Supplied records section start

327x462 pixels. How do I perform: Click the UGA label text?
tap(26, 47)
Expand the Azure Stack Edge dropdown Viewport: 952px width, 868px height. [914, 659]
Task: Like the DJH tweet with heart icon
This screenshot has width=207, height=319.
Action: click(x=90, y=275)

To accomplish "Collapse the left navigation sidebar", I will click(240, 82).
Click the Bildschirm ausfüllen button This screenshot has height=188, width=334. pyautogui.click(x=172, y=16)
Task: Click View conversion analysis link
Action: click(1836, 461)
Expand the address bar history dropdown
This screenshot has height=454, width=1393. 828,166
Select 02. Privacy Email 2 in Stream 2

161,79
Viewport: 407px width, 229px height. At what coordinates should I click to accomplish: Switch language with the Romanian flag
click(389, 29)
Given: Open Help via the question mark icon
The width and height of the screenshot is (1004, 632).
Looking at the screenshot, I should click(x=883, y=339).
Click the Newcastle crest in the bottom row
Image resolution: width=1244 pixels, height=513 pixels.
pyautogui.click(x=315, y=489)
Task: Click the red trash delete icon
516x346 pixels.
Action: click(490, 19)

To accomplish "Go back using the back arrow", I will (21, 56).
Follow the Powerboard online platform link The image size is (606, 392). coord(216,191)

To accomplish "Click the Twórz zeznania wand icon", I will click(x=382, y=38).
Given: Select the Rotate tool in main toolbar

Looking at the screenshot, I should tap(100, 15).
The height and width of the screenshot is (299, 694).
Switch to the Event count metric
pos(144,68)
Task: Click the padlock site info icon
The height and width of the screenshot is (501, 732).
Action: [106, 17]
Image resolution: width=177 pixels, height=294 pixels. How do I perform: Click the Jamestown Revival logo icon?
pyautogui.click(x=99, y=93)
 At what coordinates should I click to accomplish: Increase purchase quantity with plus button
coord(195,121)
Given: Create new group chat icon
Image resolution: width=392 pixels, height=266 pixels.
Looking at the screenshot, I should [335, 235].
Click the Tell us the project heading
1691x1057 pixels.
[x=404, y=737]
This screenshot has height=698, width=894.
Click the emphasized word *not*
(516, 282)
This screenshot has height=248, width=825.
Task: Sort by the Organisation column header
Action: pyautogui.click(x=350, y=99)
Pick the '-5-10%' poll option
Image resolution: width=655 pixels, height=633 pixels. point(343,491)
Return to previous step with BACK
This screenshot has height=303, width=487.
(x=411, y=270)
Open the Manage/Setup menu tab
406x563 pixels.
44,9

Supplied records section end

▸ What is needed: Every entry above, from first to last, should be repeated exactly.

▸ Your solution:
327x462 pixels. How do I perform: Click the UGA label text?
tap(26, 47)
Expand the Azure Stack Edge dropdown Viewport: 952px width, 868px height. [914, 659]
Task: Like the DJH tweet with heart icon
This screenshot has width=207, height=319.
Action: click(x=90, y=275)

To accomplish "Collapse the left navigation sidebar", I will click(240, 82).
Click the Bildschirm ausfüllen button This screenshot has height=188, width=334. pyautogui.click(x=172, y=16)
Task: Click View conversion analysis link
Action: click(1836, 461)
Expand the address bar history dropdown
This screenshot has height=454, width=1393. 828,166
Select 02. Privacy Email 2 in Stream 2

161,79
Viewport: 407px width, 229px height. At what coordinates should I click to accomplish: Switch language with the Romanian flag
click(389, 29)
Given: Open Help via the question mark icon
The width and height of the screenshot is (1004, 632).
Looking at the screenshot, I should click(x=883, y=339).
Click the Newcastle crest in the bottom row
Image resolution: width=1244 pixels, height=513 pixels.
pyautogui.click(x=315, y=489)
Task: Click the red trash delete icon
516x346 pixels.
Action: click(490, 19)

To accomplish "Go back using the back arrow", I will (21, 56).
Follow the Powerboard online platform link The image size is (606, 392). coord(216,191)

To accomplish "Click the Twórz zeznania wand icon", I will click(x=382, y=38).
Given: Select the Rotate tool in main toolbar

Looking at the screenshot, I should tap(100, 15).
The height and width of the screenshot is (299, 694).
Switch to the Event count metric
pos(144,68)
Task: Click the padlock site info icon
The height and width of the screenshot is (501, 732).
Action: [106, 17]
Image resolution: width=177 pixels, height=294 pixels. How do I perform: Click the Jamestown Revival logo icon?
pyautogui.click(x=99, y=93)
 At what coordinates should I click to accomplish: Increase purchase quantity with plus button
coord(195,121)
Given: Create new group chat icon
Image resolution: width=392 pixels, height=266 pixels.
Looking at the screenshot, I should [335, 235].
Click the Tell us the project heading
1691x1057 pixels.
[x=404, y=737]
This screenshot has height=698, width=894.
Click the emphasized word *not*
(516, 282)
This screenshot has height=248, width=825.
Task: Sort by the Organisation column header
Action: pyautogui.click(x=350, y=99)
Pick the '-5-10%' poll option
Image resolution: width=655 pixels, height=633 pixels. point(343,491)
Return to previous step with BACK
This screenshot has height=303, width=487.
(x=411, y=270)
Open the Manage/Setup menu tab
406x563 pixels.
44,9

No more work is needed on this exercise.